Bagikan:

JAKARTA - Komisi Pemberantasan Korupsi (KPK) mengatakan jajaran direksi BUMN tak perlu ragu ambil keputusan. Asal sesuai aturan yang berlaku, mereka pasti terhindar dari proses hukum.

Hal ini disampaikan Juru Bicara KPK Budi Prasetyo menanggapi narasi beredar soal putusan eks Direktur Utama PT ASDP Indonesia Ferry (Persero), Ira Puspa Dewi dkk bisa membuat direksi BUMN ketakutan saat mengambil keputusan.

Ira diketahui divonis 4,5 tahun penjara dan denda Rp500 juta oleh Pengadilan Tipikor Jakarta dalam kasus korupsi kerja sama usaha dan akuisisi PT Jembatan Nusantara oleh ASDP.

Sedangkan mantan Direktur Perencanaan dan Pengembangan PT ASDP, Harry Muhammad Adhi Caksono, dan eks Direktur Komersial dan Pelayanan PT ASDP, Muhammad Yusuf Hadi divonis 4 tahun dan denda Rp250 juta. Mereka dinyatakan bersalah dan melakukan korupsi bersama-sama sebagaimana dakwaan alternatif kedua Pasal 3 Jo Pasal 18 UU Nomor 31 Tahun 1999.

“Mencermati fakta ini, KPK juga mengimbau dan mengajak para korporasi untuk juga jangan ragu untuk proses pengambilan keputusan,” kata Budi kepada wartawan di gedung ACLC KPK, Rasuna Said, Jakarta Selatan, Senin, 24 November.

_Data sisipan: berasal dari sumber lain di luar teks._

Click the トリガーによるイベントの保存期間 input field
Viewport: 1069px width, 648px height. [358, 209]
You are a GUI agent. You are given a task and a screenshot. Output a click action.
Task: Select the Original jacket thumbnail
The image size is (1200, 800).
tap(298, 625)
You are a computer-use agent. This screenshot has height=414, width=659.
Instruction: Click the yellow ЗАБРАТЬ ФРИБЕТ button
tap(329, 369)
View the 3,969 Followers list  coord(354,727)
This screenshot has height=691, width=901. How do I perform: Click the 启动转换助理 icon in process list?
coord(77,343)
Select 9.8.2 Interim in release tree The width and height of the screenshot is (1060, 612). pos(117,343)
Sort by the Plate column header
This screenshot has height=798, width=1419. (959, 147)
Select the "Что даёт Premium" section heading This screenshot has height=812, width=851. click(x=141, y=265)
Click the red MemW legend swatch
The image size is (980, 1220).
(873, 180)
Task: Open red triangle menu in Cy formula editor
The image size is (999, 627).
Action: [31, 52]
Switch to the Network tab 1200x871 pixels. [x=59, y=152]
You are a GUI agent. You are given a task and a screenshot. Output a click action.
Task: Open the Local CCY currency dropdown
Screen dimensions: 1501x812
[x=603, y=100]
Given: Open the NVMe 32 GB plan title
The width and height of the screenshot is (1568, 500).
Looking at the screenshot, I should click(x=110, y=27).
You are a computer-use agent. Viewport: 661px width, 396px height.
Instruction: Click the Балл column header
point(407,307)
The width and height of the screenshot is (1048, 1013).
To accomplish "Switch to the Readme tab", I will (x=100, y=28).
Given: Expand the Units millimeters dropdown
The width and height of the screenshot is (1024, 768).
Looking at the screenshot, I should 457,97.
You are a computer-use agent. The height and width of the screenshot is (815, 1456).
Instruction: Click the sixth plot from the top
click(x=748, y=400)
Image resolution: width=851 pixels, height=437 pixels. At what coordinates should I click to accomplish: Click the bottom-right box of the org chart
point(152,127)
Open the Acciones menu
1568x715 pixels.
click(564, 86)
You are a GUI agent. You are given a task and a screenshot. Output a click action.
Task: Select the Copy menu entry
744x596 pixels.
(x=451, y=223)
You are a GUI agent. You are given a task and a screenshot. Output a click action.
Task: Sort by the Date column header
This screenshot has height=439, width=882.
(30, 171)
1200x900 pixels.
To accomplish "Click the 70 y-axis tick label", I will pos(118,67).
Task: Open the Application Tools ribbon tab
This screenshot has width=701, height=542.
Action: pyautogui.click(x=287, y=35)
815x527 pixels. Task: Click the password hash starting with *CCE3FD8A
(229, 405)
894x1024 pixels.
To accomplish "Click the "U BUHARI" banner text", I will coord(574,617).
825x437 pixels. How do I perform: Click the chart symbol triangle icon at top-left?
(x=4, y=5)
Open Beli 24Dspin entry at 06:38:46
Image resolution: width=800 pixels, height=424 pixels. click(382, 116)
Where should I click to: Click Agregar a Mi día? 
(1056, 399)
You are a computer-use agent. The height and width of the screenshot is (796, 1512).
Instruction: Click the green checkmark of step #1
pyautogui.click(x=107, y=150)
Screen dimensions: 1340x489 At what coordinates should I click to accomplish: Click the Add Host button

Budi bilang para direksi sebenarnya punya panduan, yakni business judgment rule dalam proses pengambilan keputusan. “Sepanjang itu dilakukan, tidak masalah,” tegasnya.

Sedangkan untuk kasus yang menyeret Ira dkk, Budi bilang, terdapat sejumlah pengondisian dalam pelaksanaan akuisisi dan kerja sama usaha. Misalnya, penilaian terhadap kapal-kapal yang telah berusia tua.

"Yang tentu itu juga masa manfaat ataupun nilainya menjadi tidak optimal," ungkapnya.

PT Jembatan Nusantara juga memiliki kondisi keuangan yang tidak baik dengan adanya sejumlah utang yang belum terbayar. Sehingga, Budi bilang, akuisisi itu membuat ASDP harus menanggung kewajiban.

Kemudian, Ira dkk lainnya telah melakukan perbuatan melawan hukum yang menguntungkan sejumlah pihak. Kata Budi, kerugian negara dapat dihitung tanpa adanya keuntungan yang diraup oleh para terdakwa.

“Termasuk soal 16 dari 53 kapal yang sampai Maret 2025 kemarin itu masih ada di galangan kapal, masih di docking,” jelas Budi.

Adapun sidang kasus Ira jadi sorotan setelah Ketua Majelis Hakim, Sunoto menyatakan Ira Puspadewi dkk harusnya divonis bebas atau onslag. Dia mengambil opsi dissenting opinion karena akuisisi PT JN oleh ASDP itu tidak sepenuhnya meyakinkan sebagai tindak pidana korupsi.

Sunoto juga bilang hukuman bagi Ira Puspadewi dkk juga menimbulkan dampak negatif bagi dunia usaha, khususnya BUMN. Jajaran direksi bisa takut mengambil keputusan karena khawatir mengalami nasib serupa.

"Profesional-profesional terbaik akan berpikir berkali-kali untuk menerima posisi pimpinan di BUMN karena khawatir setiap keputusan bisnis yang tidak optimal dapat dikriminalisasi," kata Sunoto dalam sidang putusan, Kamis, 20 November.